Nothing but the lines from the start of the entries through the line containing "Given: Jump to" should appear in the answer, each given exactly.

<<<<

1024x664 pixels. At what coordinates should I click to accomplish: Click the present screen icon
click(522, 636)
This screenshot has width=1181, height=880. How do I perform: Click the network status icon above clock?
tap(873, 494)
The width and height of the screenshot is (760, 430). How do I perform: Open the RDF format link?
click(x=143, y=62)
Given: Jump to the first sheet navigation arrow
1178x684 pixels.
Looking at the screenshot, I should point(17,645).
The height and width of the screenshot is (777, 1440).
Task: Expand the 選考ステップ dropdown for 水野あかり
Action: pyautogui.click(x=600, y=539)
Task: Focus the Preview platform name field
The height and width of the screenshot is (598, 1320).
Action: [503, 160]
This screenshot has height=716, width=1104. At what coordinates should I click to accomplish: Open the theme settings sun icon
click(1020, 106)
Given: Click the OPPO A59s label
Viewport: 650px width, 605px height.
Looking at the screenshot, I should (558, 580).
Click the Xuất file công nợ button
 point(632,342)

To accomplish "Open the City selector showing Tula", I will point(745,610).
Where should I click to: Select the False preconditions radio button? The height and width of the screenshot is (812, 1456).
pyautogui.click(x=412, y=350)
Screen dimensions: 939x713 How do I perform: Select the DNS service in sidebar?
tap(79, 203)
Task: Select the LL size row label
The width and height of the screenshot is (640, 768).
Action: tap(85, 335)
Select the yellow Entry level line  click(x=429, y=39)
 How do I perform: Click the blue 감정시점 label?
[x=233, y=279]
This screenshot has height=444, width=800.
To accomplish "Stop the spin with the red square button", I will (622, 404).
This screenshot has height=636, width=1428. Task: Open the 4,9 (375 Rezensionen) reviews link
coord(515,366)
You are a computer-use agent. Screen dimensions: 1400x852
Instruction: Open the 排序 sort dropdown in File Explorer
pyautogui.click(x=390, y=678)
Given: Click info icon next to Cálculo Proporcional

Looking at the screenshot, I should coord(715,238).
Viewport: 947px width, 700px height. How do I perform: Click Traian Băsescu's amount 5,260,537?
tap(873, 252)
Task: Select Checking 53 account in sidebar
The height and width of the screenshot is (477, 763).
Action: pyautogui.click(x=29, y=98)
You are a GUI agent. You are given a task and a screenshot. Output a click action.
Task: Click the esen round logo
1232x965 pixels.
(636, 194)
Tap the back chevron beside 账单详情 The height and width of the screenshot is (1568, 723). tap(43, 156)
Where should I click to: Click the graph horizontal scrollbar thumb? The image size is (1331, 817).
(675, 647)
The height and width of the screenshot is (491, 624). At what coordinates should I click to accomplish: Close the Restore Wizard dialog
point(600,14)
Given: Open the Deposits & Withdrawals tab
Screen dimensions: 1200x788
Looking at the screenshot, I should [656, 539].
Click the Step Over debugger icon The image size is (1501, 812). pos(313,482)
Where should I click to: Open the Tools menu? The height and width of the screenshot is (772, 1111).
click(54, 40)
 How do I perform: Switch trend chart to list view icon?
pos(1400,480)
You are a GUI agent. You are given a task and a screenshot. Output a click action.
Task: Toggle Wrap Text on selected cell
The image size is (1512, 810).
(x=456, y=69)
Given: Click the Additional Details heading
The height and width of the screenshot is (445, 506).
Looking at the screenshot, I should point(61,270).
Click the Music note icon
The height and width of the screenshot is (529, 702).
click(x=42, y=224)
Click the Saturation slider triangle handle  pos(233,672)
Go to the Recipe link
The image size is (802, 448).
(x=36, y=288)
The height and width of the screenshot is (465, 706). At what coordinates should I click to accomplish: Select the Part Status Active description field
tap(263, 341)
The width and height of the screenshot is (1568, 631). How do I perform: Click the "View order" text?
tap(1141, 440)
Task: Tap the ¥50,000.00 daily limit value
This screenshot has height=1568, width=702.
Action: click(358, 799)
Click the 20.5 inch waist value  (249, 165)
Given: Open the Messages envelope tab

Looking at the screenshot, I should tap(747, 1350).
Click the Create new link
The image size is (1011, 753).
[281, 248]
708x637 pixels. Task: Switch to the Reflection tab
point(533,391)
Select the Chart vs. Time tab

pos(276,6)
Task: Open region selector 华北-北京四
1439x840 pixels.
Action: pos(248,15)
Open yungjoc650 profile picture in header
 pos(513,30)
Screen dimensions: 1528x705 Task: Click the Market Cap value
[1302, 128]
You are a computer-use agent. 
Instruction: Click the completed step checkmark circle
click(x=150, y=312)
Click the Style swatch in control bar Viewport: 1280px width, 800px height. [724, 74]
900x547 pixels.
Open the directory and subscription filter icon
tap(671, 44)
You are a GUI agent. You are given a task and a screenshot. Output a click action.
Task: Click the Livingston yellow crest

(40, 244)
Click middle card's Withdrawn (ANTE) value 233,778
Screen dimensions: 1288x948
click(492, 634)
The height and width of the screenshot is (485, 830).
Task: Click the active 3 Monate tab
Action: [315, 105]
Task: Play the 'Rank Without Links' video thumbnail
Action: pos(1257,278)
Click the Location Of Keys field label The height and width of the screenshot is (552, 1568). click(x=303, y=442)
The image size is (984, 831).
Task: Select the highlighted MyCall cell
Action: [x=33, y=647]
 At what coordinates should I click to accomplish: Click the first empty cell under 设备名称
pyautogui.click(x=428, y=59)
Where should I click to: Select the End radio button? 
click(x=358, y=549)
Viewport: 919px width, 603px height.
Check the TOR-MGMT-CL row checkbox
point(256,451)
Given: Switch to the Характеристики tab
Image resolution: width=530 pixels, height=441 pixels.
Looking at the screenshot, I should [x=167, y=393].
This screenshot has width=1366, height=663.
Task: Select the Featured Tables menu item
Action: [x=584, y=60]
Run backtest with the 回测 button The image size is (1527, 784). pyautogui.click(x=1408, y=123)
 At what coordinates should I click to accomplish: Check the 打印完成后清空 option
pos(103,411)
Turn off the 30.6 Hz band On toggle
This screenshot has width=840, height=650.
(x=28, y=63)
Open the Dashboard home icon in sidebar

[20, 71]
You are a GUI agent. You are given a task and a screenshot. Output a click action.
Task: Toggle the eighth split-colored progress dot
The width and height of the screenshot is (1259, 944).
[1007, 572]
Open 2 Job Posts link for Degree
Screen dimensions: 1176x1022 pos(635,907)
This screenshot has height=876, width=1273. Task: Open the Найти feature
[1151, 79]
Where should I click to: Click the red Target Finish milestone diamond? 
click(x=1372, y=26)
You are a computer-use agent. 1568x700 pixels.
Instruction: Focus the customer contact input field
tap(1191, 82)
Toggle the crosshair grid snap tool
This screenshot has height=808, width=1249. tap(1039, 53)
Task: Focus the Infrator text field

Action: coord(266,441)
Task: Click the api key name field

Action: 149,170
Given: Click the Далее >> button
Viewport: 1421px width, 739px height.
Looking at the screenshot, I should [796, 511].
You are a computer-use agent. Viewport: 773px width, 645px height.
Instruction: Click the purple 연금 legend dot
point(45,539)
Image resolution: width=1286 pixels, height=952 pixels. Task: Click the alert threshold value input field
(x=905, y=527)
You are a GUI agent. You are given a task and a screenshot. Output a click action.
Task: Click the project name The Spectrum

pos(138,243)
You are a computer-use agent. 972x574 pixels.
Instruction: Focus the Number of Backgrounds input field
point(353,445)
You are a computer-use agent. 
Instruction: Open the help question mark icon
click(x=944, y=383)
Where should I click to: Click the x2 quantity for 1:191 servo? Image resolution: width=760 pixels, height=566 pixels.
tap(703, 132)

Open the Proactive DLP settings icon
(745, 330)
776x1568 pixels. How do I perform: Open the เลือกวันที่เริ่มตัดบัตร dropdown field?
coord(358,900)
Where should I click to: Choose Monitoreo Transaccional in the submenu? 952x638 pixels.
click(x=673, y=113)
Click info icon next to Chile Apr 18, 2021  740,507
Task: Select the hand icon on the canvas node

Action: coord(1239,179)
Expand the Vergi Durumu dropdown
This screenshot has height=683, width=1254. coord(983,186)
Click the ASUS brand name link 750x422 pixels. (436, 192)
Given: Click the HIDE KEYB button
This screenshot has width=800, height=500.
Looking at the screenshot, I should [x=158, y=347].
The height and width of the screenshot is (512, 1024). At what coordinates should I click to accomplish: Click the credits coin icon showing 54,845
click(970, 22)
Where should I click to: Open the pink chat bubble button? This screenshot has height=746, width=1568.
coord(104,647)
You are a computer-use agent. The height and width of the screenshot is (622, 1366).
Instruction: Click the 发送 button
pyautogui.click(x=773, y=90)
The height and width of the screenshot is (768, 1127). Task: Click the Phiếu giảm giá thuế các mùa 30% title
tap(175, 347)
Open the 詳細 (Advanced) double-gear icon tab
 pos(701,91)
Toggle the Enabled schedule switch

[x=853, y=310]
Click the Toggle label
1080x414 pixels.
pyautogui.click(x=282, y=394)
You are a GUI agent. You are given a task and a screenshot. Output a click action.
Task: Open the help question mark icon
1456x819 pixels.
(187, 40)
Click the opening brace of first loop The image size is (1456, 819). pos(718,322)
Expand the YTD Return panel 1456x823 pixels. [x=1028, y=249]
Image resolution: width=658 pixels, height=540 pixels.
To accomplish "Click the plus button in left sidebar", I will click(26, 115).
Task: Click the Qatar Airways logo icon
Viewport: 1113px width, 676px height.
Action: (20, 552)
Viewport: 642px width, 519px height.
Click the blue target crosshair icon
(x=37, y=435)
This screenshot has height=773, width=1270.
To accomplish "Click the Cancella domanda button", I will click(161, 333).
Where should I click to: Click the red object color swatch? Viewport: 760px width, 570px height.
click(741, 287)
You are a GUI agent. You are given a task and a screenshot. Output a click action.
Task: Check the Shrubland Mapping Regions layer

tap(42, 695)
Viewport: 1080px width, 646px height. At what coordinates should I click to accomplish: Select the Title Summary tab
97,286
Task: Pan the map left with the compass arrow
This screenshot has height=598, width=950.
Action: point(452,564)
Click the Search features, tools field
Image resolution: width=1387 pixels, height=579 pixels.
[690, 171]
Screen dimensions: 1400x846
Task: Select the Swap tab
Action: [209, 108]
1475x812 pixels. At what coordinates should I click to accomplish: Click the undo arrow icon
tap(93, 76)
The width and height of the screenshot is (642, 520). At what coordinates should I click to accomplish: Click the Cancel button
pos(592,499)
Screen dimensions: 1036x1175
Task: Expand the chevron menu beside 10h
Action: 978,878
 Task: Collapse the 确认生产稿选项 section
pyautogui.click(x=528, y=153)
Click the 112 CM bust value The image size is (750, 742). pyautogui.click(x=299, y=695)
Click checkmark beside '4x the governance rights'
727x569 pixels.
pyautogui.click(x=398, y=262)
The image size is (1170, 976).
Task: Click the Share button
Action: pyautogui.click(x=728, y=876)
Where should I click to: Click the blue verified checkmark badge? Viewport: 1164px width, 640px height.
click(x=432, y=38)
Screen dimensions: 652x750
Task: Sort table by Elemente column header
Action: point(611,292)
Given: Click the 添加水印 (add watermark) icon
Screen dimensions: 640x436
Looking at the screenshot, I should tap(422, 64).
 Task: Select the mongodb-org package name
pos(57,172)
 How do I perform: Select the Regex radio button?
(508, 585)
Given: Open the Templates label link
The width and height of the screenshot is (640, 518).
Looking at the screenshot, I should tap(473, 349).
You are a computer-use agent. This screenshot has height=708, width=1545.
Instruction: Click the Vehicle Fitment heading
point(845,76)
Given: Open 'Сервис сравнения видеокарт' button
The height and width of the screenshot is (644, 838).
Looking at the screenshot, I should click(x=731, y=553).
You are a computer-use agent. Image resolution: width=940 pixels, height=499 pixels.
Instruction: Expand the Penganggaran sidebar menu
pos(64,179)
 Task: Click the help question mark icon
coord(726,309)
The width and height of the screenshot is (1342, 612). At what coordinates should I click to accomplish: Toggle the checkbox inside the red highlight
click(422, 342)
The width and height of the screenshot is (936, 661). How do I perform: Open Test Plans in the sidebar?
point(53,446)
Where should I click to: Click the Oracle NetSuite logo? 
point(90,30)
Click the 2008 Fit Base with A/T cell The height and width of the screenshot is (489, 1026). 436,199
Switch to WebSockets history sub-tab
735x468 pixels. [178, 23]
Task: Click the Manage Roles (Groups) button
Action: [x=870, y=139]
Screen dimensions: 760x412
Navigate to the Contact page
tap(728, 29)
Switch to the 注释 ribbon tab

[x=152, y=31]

>>>>

● **ANSWER SPACE**:
1024x664 pixels. At what coordinates should I click to accomplish: Click the present screen icon
click(522, 636)
This screenshot has width=1181, height=880. How do I perform: Click the network status icon above clock?
tap(873, 494)
The width and height of the screenshot is (760, 430). How do I perform: Open the RDF format link?
click(x=143, y=62)
Given: Jump to the first sheet navigation arrow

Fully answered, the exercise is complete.